Because of the difference in the file format of Mac and DOS-Windows, fragmented drive problems are almost exclusively absent from Macs. There is and never has been any built-in defrag utility on any Mac. In my opinion, and you'll surely hear the same from any long-term Mac user, you shouldn't worry about drive fragmentation on any Mac unless you use Final Cut Pro for video editing and even then, it is a rarely seen problem.

Having begun my computer use with Windows and knowing the gains that could be made from defragging, I once decided I needed to defrag my Mac that I had used heavily for two years running. I timed some intense tasks in Photoshop before and after defragging. No difference at all. In the 7 years since that instance, I have not used any defrag program on my Mac.

I have three internal hard drives with a total of 7 partitions so if I have some problem with a partition, I copy the files to another partition and erase the problem partition. That takes a lot less time than any defrag program and it does virtually the same thing while fixing most any format issue that could arise.

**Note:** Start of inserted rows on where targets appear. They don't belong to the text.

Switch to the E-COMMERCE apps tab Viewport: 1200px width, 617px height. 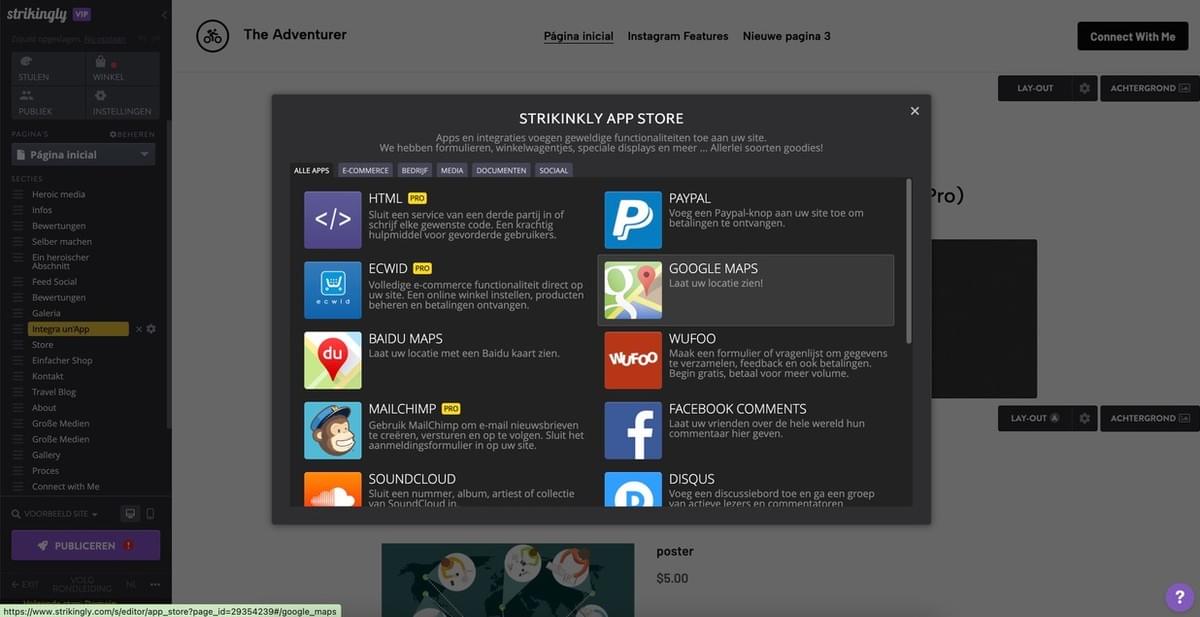click(365, 170)
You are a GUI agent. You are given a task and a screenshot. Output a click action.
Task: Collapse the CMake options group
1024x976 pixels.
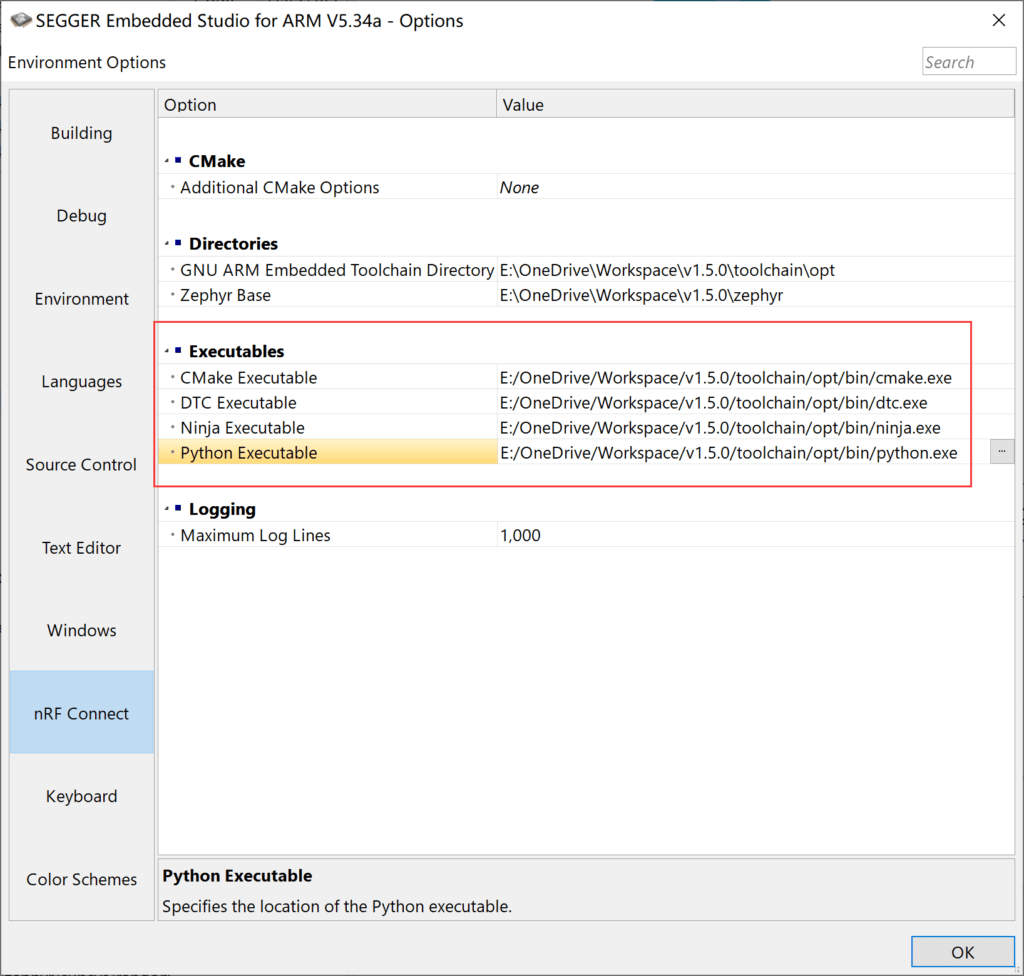[167, 161]
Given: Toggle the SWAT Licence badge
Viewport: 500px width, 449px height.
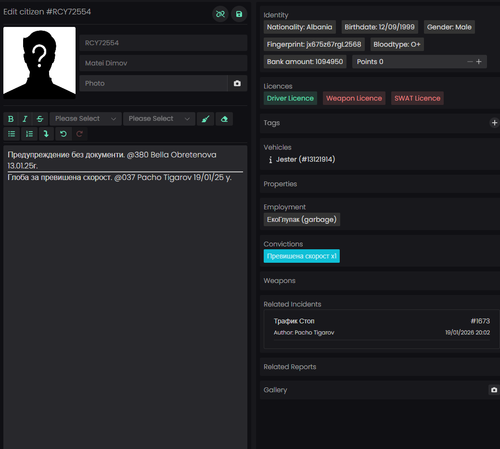Looking at the screenshot, I should tap(417, 98).
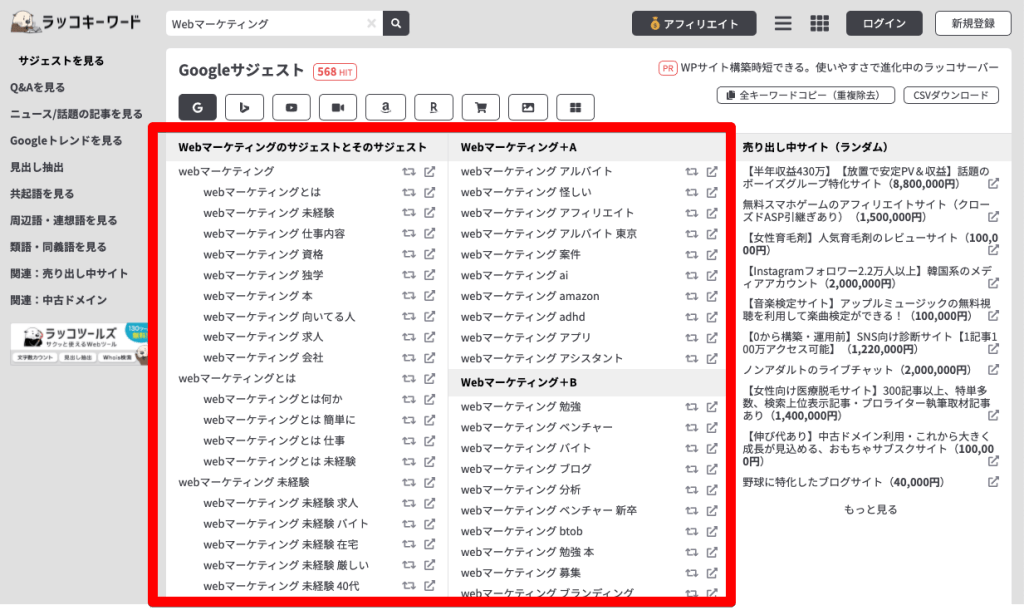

To remove a program from your Mac, drag it to the trash along with any preference files (very small, usually). There is no automatic uninstall feature and, as a matter of fact, there is hardly such on any Windows computer as it usually leaves files scattered about after the "uninstall". The web site of the program maker can help you to track down any odd fragments. Also, a search for the program name can help. There is no registry to give you headaches so you are only dealing with drive space and "What the heck is that?" questions when you find some small bit left behind a year later.

2006-12-03 15:41:49 · answer #1 · answered by SilverTonguedDevil 7 · 1 0

Strictly conversing, it fairly is against the license for Mac OS X. in spite of the incontrovertible fact that, your difficulty is that the OS won't installation on apersistent formatted in NTFS or FAT32. probability is the installer is accustomed on your drives are there, yet you dont have any installable partitions. It needs to be formatted as a Mac Journalized or united statespartition to place in.